#### Input records:

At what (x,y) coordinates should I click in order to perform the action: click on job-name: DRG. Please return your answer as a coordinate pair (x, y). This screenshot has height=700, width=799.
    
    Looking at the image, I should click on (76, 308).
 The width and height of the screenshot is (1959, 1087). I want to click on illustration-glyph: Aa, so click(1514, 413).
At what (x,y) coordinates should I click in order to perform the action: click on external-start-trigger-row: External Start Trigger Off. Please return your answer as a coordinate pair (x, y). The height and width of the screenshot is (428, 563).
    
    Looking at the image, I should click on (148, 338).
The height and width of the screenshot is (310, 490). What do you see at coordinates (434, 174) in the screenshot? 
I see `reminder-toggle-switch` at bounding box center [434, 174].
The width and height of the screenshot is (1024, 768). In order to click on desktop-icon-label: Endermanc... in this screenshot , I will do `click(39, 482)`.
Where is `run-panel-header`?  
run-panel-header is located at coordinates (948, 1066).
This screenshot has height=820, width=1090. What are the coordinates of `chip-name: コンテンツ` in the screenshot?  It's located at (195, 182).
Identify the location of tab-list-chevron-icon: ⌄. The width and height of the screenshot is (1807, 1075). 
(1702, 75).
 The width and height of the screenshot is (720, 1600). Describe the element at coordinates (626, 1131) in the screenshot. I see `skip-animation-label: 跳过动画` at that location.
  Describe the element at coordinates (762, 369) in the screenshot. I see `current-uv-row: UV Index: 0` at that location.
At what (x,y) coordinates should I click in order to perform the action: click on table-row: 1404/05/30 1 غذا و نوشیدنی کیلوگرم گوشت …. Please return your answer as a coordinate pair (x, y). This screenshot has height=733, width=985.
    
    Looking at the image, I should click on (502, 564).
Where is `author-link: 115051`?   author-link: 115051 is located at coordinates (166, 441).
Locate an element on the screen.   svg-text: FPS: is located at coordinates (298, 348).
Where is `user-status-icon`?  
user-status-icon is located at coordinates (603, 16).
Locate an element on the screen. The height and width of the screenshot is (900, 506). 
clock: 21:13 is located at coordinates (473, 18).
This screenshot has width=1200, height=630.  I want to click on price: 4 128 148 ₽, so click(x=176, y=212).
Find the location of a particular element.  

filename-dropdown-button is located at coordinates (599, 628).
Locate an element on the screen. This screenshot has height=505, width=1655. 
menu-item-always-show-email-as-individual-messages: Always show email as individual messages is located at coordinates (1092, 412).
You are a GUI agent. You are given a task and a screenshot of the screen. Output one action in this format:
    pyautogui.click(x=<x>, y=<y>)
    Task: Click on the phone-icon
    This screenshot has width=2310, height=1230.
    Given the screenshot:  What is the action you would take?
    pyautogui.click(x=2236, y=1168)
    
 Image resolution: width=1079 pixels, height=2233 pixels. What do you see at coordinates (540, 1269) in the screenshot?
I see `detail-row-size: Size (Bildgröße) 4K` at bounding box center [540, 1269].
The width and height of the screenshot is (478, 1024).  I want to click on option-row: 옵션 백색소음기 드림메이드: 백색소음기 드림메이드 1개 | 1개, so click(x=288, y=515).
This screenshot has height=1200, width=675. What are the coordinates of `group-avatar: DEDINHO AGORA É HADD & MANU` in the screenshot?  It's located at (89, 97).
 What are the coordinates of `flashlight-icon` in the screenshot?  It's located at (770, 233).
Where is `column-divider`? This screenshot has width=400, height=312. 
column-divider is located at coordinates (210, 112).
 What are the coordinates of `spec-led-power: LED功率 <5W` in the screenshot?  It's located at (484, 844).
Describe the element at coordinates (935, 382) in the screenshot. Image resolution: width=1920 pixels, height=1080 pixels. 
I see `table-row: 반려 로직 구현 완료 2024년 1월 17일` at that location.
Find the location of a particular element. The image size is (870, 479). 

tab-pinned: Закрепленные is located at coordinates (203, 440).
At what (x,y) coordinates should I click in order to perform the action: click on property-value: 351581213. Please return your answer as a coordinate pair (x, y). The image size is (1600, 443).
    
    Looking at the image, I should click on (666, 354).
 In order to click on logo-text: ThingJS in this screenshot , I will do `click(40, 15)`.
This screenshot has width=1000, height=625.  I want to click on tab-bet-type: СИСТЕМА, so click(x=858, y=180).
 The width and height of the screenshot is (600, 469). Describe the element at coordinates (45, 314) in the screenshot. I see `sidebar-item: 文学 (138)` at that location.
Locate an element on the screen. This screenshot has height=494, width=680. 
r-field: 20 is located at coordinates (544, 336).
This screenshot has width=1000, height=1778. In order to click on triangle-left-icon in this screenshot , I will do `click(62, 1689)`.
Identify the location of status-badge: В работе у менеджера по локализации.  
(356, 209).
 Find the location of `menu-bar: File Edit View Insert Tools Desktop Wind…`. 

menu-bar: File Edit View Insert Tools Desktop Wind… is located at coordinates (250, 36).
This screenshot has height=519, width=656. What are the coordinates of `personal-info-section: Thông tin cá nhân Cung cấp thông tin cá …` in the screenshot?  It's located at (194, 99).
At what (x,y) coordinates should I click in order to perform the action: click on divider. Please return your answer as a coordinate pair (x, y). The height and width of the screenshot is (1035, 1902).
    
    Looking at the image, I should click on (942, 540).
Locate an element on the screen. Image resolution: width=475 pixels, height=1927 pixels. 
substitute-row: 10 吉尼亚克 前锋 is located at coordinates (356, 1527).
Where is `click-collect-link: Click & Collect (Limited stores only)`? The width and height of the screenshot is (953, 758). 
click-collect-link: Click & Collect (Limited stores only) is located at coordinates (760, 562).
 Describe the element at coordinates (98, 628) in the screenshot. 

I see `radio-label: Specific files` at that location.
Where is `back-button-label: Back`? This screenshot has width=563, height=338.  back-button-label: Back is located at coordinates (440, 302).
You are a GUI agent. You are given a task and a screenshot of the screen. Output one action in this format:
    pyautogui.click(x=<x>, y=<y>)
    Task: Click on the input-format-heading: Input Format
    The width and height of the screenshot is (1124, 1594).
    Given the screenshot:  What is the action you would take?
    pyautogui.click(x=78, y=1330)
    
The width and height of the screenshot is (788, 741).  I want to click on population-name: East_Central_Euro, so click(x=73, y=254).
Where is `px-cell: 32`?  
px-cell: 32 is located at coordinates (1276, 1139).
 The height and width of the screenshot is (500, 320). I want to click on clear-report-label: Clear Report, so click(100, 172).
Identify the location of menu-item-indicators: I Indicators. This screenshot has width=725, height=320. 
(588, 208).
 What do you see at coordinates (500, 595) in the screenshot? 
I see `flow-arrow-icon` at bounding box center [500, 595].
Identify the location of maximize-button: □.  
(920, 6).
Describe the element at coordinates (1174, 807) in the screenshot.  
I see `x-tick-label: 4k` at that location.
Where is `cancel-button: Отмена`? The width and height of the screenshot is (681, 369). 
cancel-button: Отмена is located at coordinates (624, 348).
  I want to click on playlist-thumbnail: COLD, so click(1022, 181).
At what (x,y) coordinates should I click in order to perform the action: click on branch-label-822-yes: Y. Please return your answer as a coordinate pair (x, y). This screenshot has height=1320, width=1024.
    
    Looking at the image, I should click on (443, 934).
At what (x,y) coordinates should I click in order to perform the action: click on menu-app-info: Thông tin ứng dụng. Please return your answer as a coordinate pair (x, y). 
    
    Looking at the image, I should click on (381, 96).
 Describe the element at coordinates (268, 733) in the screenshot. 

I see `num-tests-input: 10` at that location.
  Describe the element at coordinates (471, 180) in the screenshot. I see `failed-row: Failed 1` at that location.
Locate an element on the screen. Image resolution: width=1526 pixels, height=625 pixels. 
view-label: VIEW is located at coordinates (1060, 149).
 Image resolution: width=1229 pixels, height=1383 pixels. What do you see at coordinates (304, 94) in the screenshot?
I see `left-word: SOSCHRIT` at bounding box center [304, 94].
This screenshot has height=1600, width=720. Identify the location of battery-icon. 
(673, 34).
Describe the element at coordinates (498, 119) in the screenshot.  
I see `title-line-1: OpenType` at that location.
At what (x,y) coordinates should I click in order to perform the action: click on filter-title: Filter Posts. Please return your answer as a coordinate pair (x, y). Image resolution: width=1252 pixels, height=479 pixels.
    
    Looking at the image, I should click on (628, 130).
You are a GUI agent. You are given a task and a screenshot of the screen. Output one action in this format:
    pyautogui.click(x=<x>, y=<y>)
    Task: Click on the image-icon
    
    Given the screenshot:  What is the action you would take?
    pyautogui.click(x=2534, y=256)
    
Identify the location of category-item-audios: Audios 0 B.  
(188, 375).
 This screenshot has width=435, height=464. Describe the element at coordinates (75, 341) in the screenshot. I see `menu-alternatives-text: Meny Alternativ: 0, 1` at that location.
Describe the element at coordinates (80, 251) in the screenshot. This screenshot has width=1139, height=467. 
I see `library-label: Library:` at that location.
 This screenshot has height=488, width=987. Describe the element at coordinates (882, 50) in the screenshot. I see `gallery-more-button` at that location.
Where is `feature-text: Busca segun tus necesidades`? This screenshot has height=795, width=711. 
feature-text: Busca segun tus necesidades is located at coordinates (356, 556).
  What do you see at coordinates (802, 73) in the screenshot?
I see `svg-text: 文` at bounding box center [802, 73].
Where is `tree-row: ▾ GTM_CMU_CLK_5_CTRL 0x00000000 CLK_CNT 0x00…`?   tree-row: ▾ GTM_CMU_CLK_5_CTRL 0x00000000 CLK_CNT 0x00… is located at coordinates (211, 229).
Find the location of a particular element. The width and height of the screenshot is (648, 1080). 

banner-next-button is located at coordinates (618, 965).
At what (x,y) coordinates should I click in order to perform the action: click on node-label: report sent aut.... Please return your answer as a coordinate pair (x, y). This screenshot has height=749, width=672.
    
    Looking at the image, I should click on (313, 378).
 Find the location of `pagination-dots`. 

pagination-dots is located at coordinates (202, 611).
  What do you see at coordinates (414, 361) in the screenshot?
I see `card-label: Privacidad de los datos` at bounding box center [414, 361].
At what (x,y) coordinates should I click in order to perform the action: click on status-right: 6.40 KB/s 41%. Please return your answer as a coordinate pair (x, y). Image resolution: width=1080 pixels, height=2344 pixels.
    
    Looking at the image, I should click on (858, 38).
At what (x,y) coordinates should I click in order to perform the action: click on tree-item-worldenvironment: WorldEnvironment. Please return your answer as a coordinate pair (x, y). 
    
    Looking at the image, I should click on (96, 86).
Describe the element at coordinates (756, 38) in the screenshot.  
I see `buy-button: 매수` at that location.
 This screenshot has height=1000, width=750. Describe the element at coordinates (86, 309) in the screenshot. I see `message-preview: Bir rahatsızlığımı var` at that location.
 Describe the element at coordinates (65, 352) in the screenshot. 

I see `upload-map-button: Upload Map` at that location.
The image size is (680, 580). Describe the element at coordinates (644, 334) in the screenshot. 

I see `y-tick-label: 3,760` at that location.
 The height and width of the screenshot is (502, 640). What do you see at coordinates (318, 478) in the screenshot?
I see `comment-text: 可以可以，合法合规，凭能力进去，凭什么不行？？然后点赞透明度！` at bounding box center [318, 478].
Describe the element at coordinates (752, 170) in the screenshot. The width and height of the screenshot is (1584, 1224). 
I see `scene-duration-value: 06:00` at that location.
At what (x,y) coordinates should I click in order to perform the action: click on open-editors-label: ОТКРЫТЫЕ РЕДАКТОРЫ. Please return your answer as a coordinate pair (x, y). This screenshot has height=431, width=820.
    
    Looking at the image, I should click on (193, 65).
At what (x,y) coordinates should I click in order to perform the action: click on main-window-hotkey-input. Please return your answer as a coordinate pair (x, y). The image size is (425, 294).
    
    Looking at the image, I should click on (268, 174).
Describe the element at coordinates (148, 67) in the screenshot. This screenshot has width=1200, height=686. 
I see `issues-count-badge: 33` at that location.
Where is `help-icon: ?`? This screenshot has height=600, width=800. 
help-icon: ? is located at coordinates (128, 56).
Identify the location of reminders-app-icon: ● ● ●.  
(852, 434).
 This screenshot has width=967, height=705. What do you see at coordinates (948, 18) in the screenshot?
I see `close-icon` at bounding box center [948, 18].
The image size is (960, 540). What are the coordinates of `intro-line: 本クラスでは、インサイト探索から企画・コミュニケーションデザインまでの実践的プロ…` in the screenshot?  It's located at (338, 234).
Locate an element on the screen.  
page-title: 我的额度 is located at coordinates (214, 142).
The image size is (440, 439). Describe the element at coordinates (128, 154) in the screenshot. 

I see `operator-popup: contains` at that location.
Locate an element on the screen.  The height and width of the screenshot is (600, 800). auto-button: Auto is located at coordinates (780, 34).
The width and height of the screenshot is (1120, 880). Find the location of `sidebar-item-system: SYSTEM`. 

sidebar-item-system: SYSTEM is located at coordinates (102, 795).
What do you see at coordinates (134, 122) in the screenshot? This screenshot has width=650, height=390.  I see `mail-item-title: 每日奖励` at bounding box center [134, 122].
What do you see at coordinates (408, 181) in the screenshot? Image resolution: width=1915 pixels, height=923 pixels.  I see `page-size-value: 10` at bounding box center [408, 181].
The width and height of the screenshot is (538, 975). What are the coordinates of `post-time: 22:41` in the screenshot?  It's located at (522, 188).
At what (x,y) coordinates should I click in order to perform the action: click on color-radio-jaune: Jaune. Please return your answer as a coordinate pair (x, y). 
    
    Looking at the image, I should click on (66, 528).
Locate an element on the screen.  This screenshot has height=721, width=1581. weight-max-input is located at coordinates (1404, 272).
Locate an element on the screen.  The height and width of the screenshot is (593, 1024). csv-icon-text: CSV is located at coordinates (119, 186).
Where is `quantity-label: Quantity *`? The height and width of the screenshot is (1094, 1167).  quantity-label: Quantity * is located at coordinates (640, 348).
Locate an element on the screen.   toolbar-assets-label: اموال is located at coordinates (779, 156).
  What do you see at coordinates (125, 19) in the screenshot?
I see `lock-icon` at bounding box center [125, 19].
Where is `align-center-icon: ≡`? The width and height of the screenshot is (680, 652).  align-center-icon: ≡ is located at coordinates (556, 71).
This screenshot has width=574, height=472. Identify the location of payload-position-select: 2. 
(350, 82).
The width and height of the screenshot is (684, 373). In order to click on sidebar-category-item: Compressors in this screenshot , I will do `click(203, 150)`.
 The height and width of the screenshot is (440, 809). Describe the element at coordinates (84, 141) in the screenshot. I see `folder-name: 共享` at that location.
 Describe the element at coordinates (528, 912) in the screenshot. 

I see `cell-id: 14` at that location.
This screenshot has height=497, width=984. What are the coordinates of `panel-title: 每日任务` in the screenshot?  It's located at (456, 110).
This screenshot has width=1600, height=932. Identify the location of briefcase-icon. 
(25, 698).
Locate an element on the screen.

#### About this exercise:
Repeat the stretch of the listing from the line containing "has height=795, width=711." through the line containing "coordinates (211, 229).", keeping both of those lines.

#### Result of the exercise:
Where is `feature-text: Busca segun tus necesidades`? This screenshot has height=795, width=711. 
feature-text: Busca segun tus necesidades is located at coordinates (356, 556).
  What do you see at coordinates (802, 73) in the screenshot?
I see `svg-text: 文` at bounding box center [802, 73].
Where is `tree-row: ▾ GTM_CMU_CLK_5_CTRL 0x00000000 CLK_CNT 0x00…`?   tree-row: ▾ GTM_CMU_CLK_5_CTRL 0x00000000 CLK_CNT 0x00… is located at coordinates (211, 229).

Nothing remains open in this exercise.